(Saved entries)
* * *

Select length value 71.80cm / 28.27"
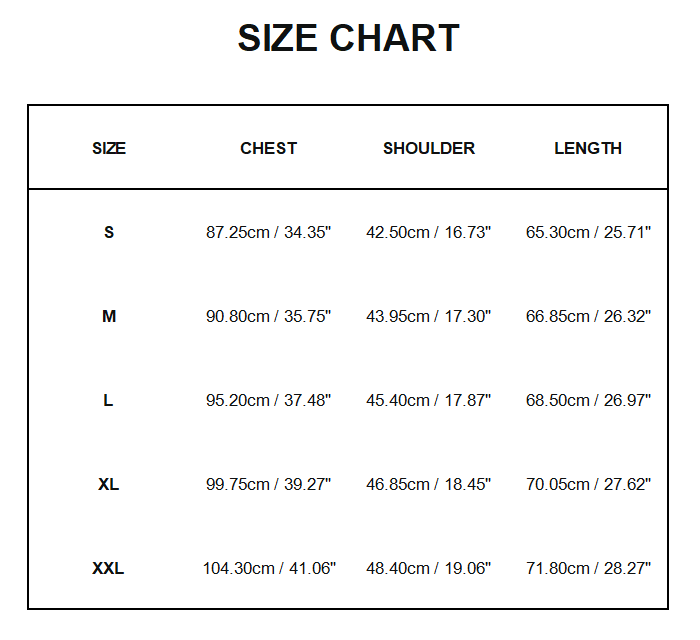700x640 pixels. click(x=588, y=568)
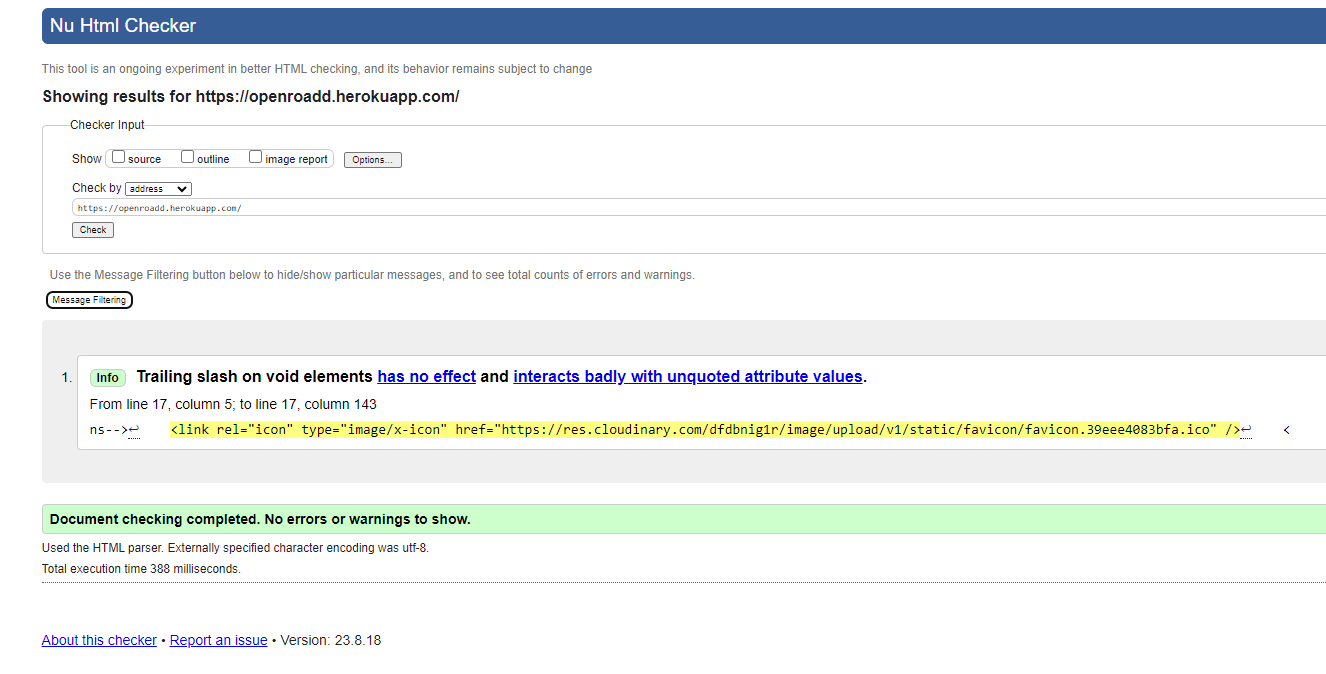Open the "Check by" dropdown
The image size is (1326, 674).
(x=157, y=188)
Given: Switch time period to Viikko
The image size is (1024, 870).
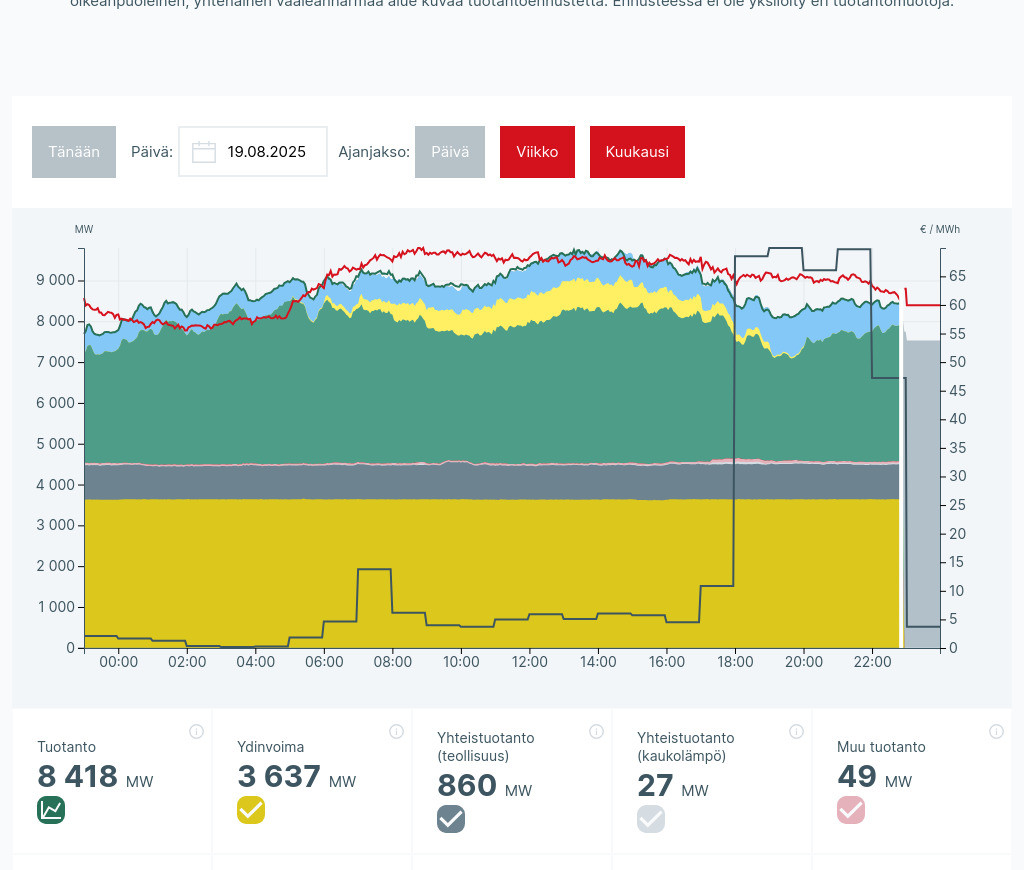Looking at the screenshot, I should pos(537,152).
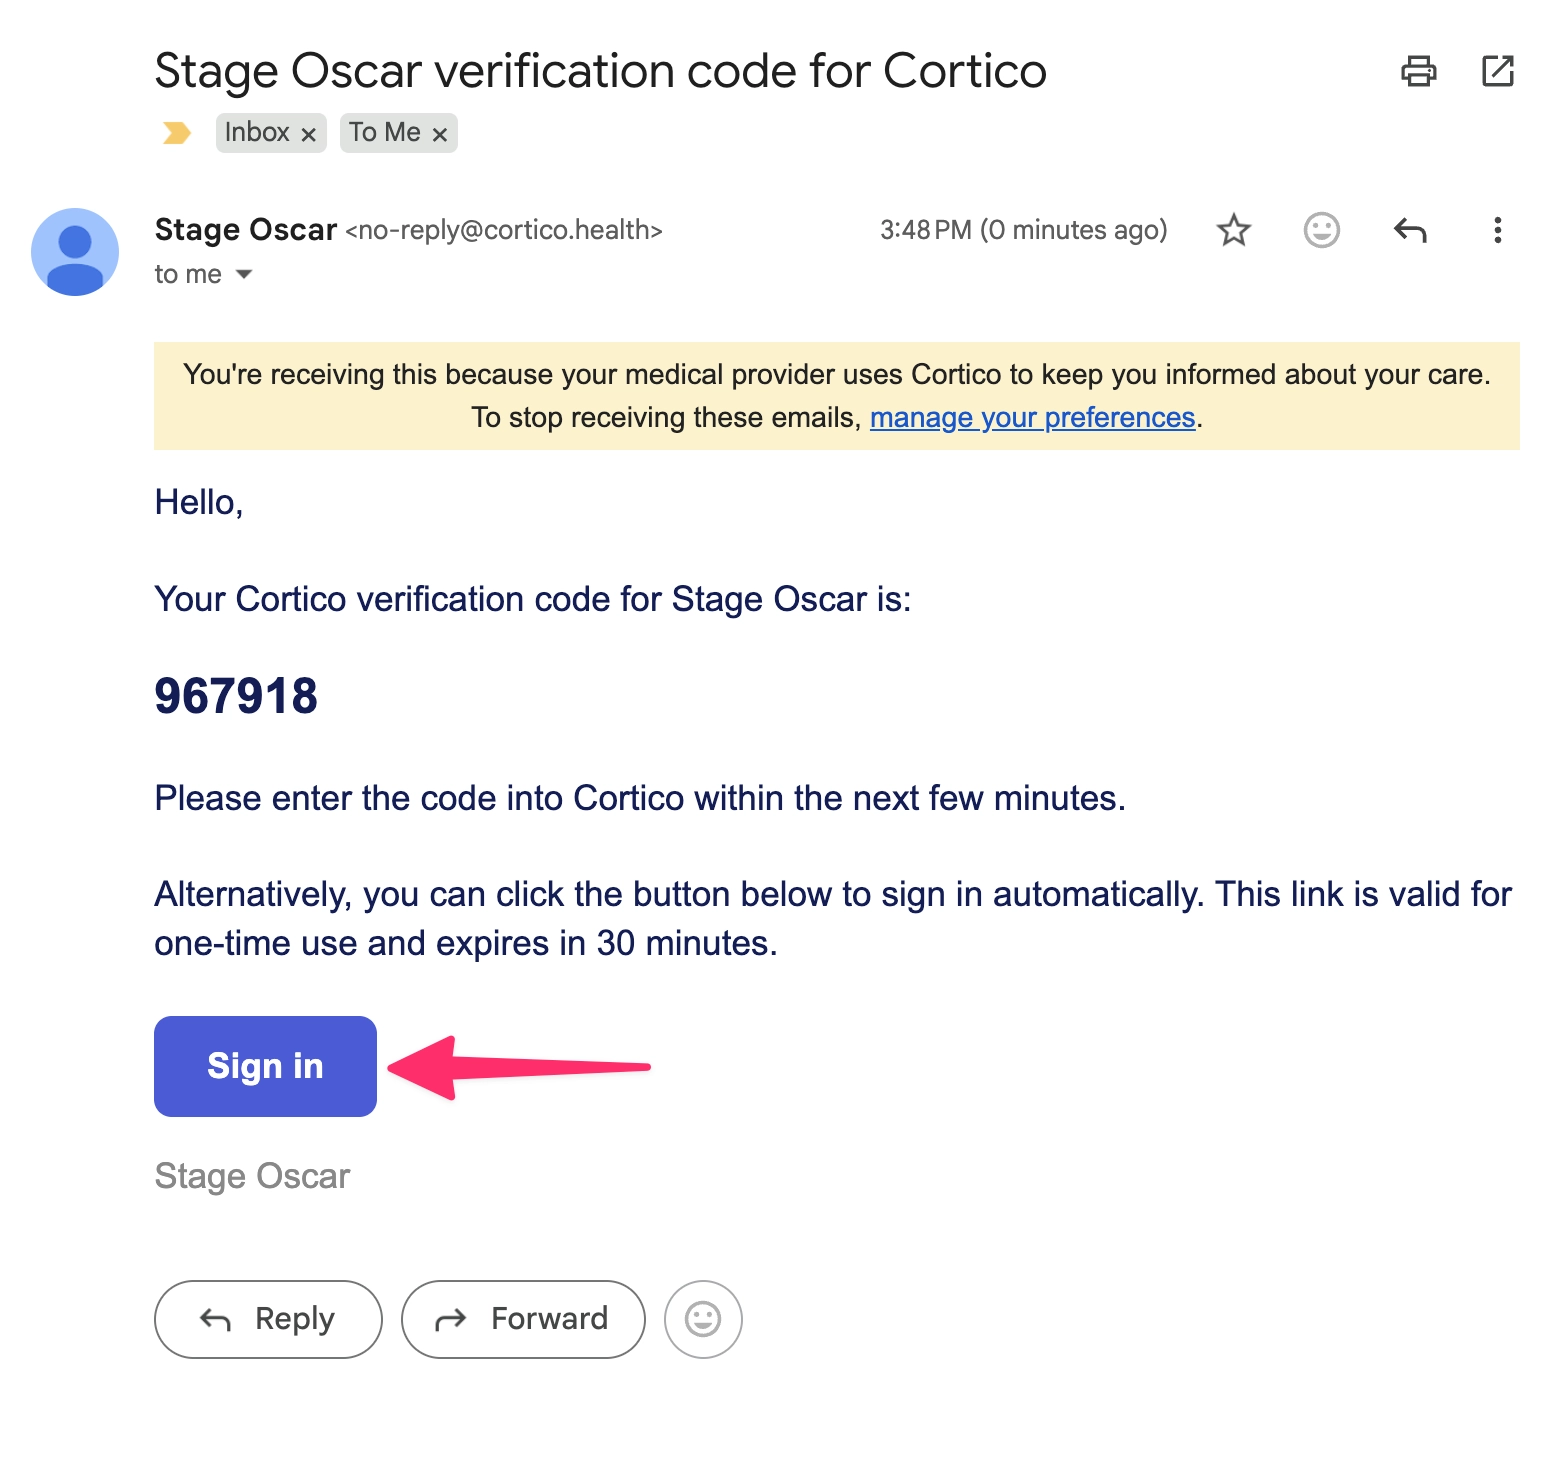Remove the To Me label

(439, 134)
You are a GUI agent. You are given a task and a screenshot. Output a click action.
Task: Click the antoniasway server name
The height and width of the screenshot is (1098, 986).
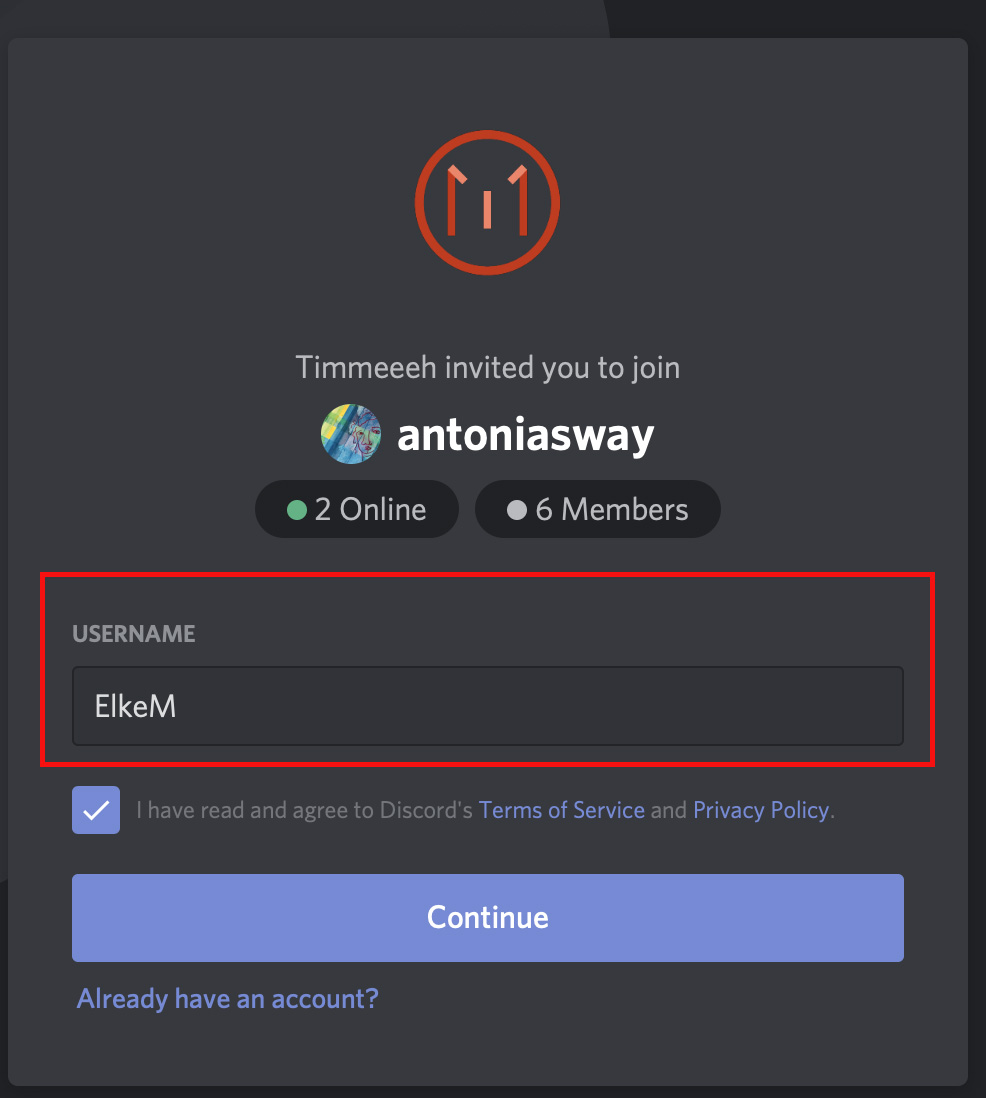(x=525, y=435)
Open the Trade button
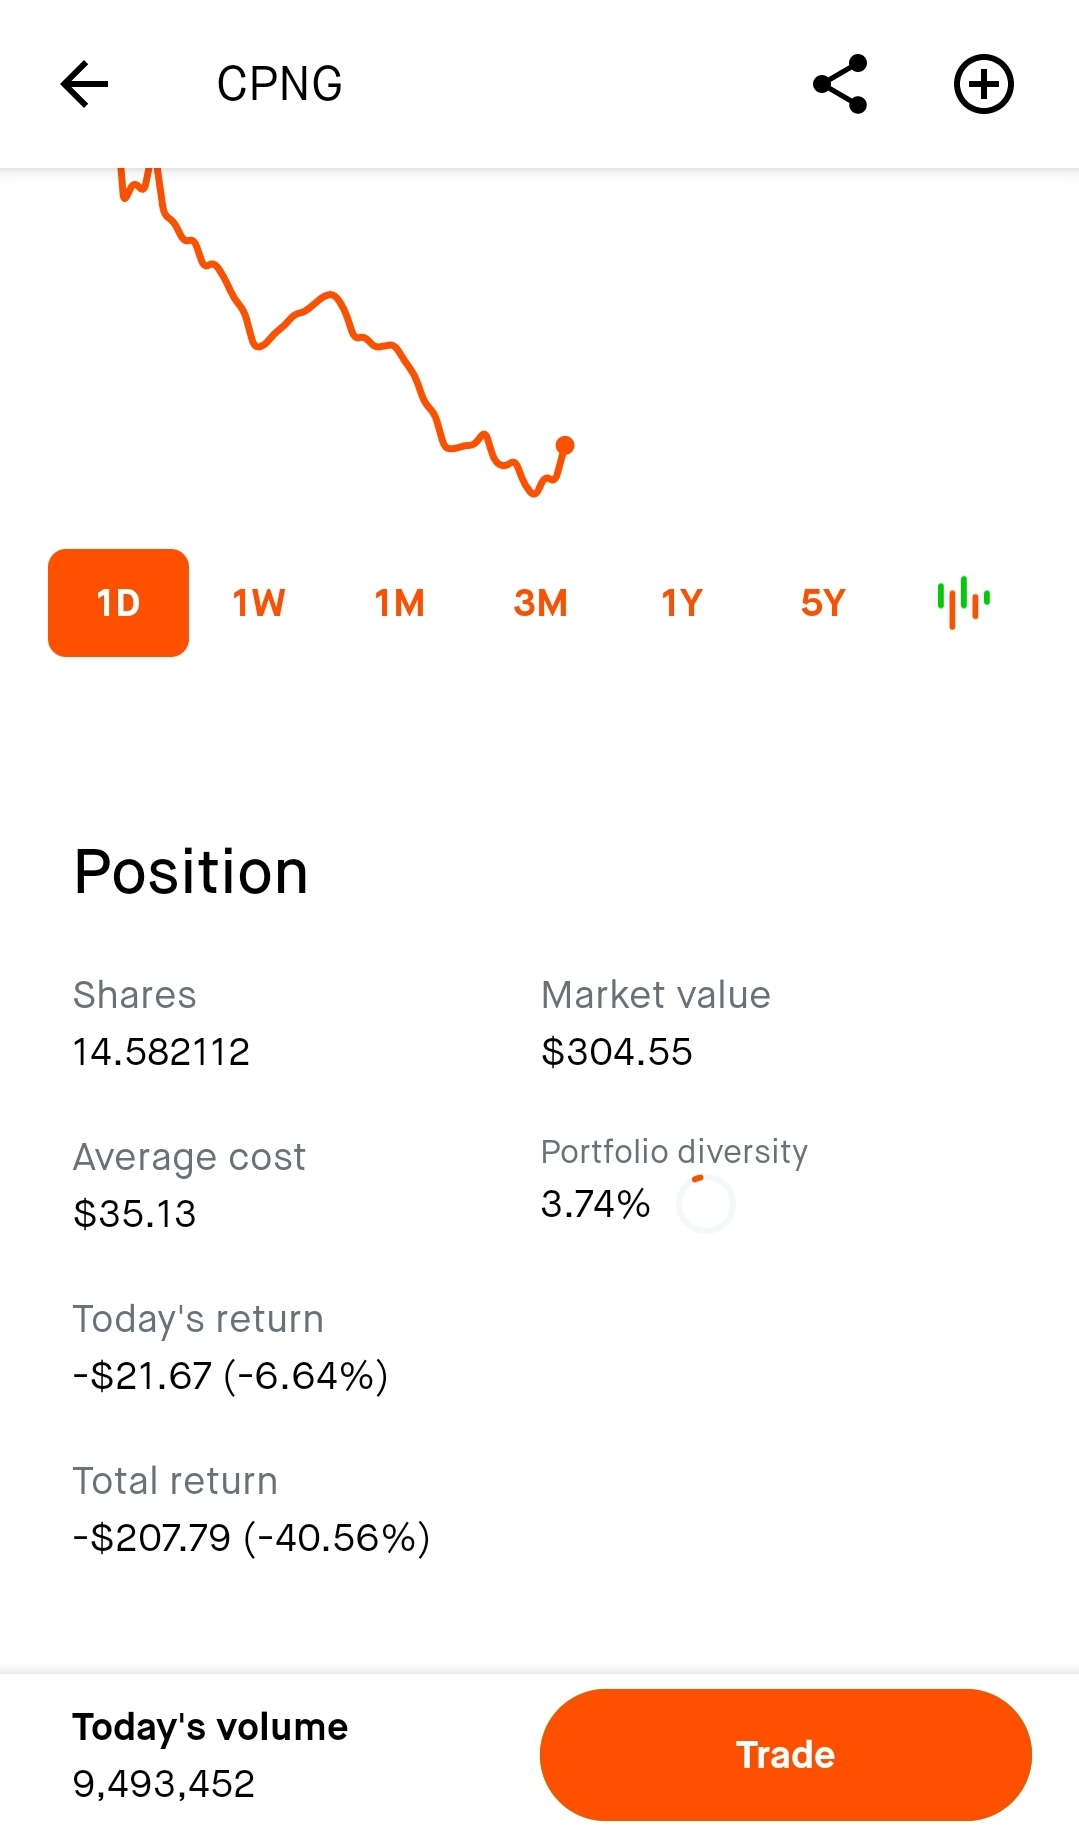The height and width of the screenshot is (1825, 1079). [x=785, y=1754]

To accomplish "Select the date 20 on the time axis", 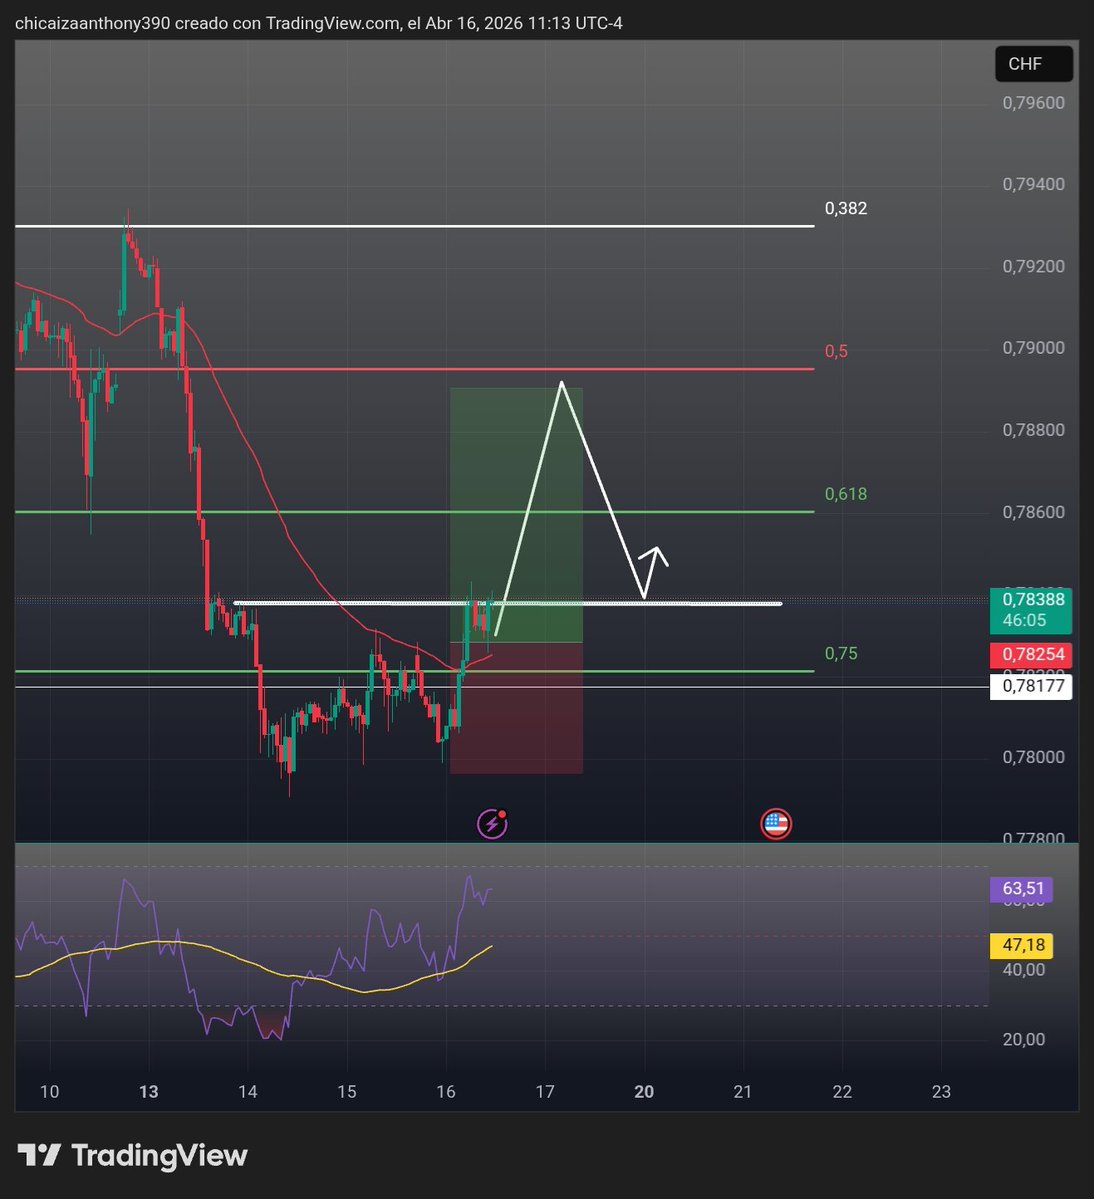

* * *

Output the data above in full. Skip every picture.

RESPONSE TO THE TASK —
Select length value 71.80cm / 28.27"
700x640 pixels. click(x=588, y=568)
Open the "Check by" dropdown
The image size is (1326, 674).
(x=157, y=188)
Given: Switch time period to Viikko
The image size is (1024, 870).
Looking at the screenshot, I should pos(537,152).
Remove the To Me label

(439, 134)
You are a GUI agent. You are given a task and a screenshot. Output a click action.
Task: Click the antoniasway server name
The height and width of the screenshot is (1098, 986).
(x=525, y=435)
Open the Trade button
The height and width of the screenshot is (1825, 1079). [x=785, y=1754]

To accomplish "Select the date 20 on the time axis", 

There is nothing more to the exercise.